To illustrate, let’s look at a few persistent features of the US public school system, and indeed many private schools. Schools are age-graded: students are separated by grade level roughly coordinate with age. Students move from one grade level to the next by showing the school that they’ve mastered the work at x grade level enough to move to y.
This process is associated with another feature of schooling, the idea that students will be given a certain amount of time — the traditional school year — to progress enough to move from one level to the next. The pacing isn’t up to students; students who make quick progress must wait until the end of the year to go to the “next level,” and students who needed more time will, at the end of the year, fail and have to spend an entire additional year repeating their current grade level.
There are reasons why these two features have existed for so long in every public school system in the developed world, but those reasons usually have to do with organizational ease than about how kids learn best.
The larger a school is and the more students it has, the more it makes sense to put 20+ kids in a room with one teacher. Doing that, though, means that we need to make sure all of those students are at the same “level” so that the teacher can teach all of them the same things at the same time. Allowing everyone to go at their own pace makes that sort of structure difficult to impossible.
Or does it? I spend so long explaining why we have age grading because it seems so natural to most anyone who’s been through school, yet there are a number of private schools (and in fairness, some public schools) doing things differently.
Most notably, Montessori schools not only produce remarkably individualized learning (where students progress by doing projects tailored to their own interests and aptitudes), but allow students to progress at their own pace. And as far as schools grouping students largely by age, more and more research is coming out describing benefits of mixed-age grouping.
Here are some more features of the public school system that might not fit all students.
We divide curriculum in certain ways (for instance, we separate subject areas like math, science, and history).

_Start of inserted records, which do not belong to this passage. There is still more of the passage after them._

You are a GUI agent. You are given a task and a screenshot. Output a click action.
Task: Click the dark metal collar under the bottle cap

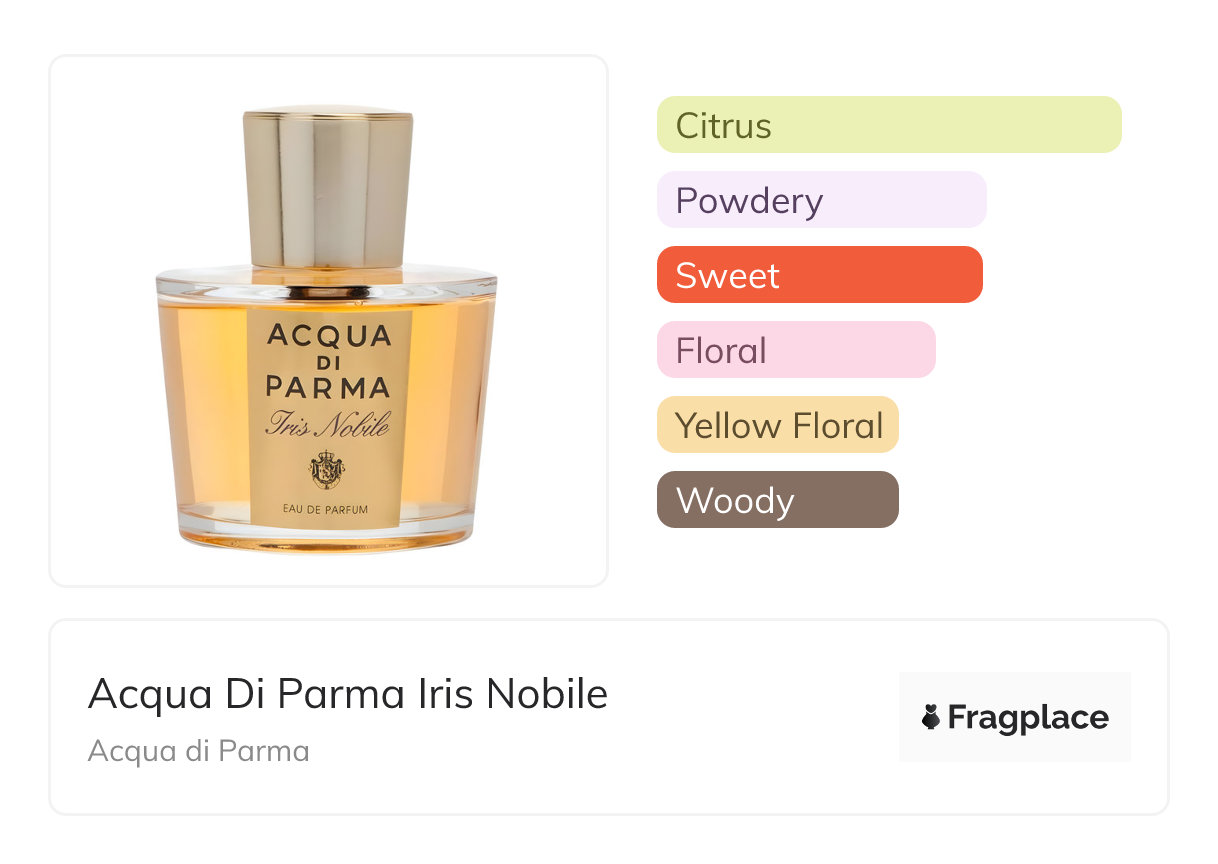(327, 292)
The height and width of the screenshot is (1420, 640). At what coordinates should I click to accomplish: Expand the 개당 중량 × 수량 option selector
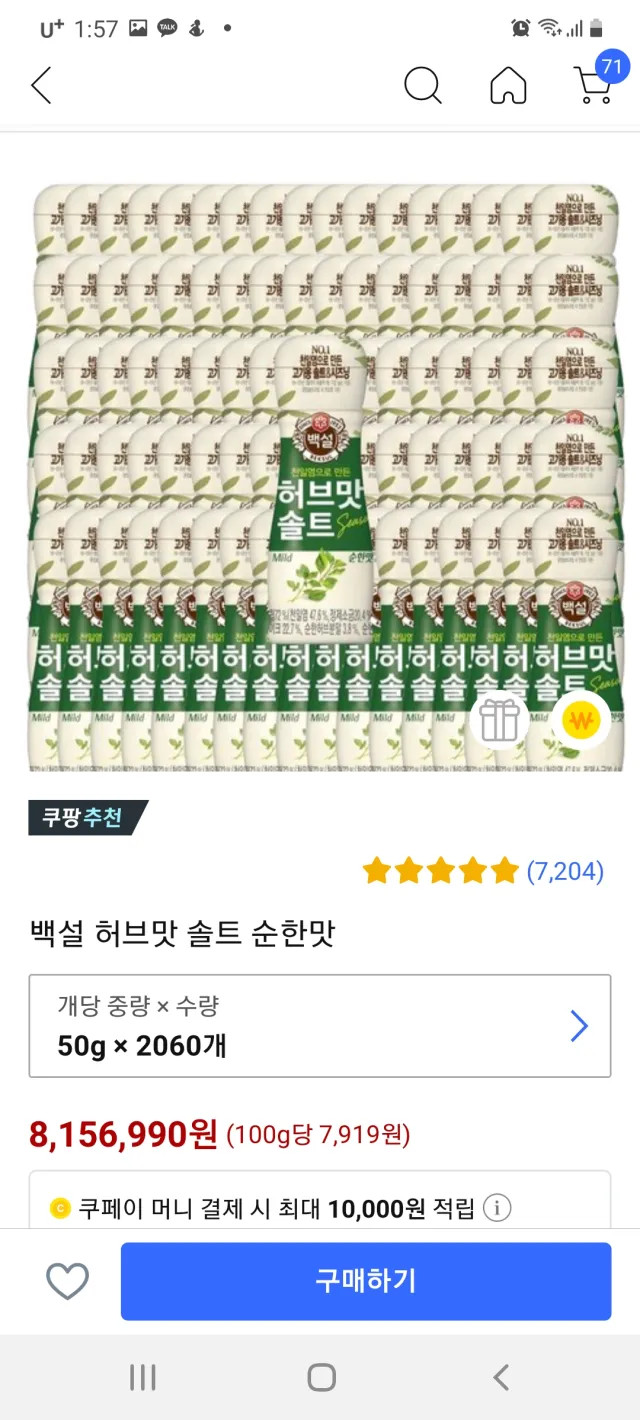coord(320,1026)
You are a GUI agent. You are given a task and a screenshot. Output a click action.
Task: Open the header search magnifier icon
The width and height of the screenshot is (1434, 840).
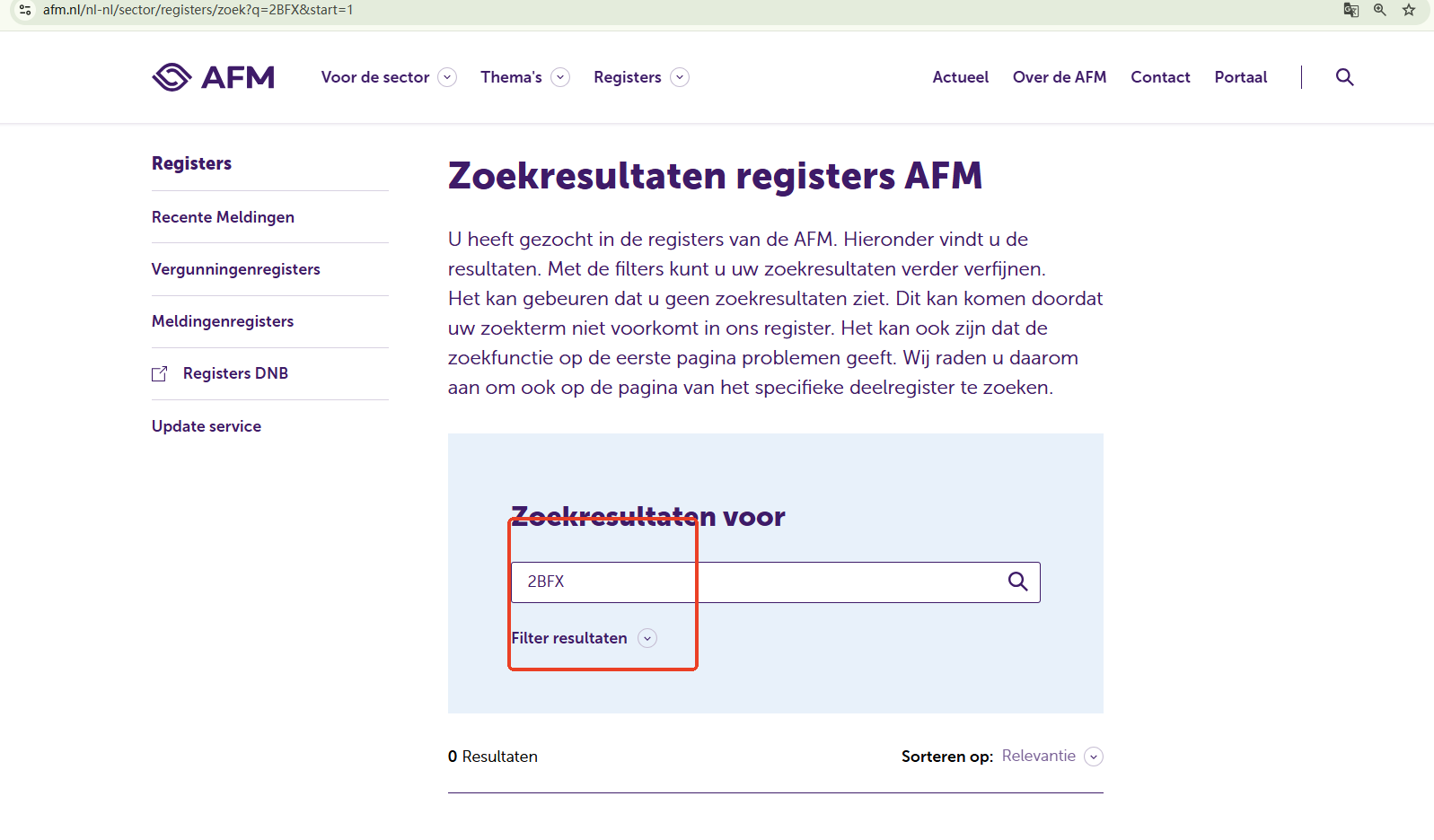click(x=1344, y=77)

  • We have similar early-morning-to-mid-afternoon daily schedules.
  • We instruct and assess students largely in the same way (class lecture, individual activity, individual tests and quizzes).
  • We have very similar protocols on how to handle discipline.
  • We almost all use the same familiar A-F grading system.

When one provider attains a disproportionate share of the market (as our public school system has, virtually by law), the product tends to look largely the same. Unless there is reason to think that all students benefit from this one model, I’d suspect that many families would have a better chance of finding a type of school that best works with their needs in an environment of school choice.

Diversity in and beyond Public Schools

Can a public system provide this type of diversity? I suspect it could but to a very small degree (offering some modicum of, say, public school choice by open enrollment). But public school systems are quite centralized, where directives come from the top (the State Department of Ed, or the school district) down to individual schools.
With something like a voucher system or educational savings accounts, while the state might regulate certain things, schools could be individually free to experiment with different designs to see what best attracted and retained customers.
Questions about whether public schools do better or worse than private schools as measured by things like standardized test results and graduation rates are important. But if we value diversity (of students and ways to offer educational services), I urge that we not overlook the important arguments about the important role school choice could play in accommodating that diversity.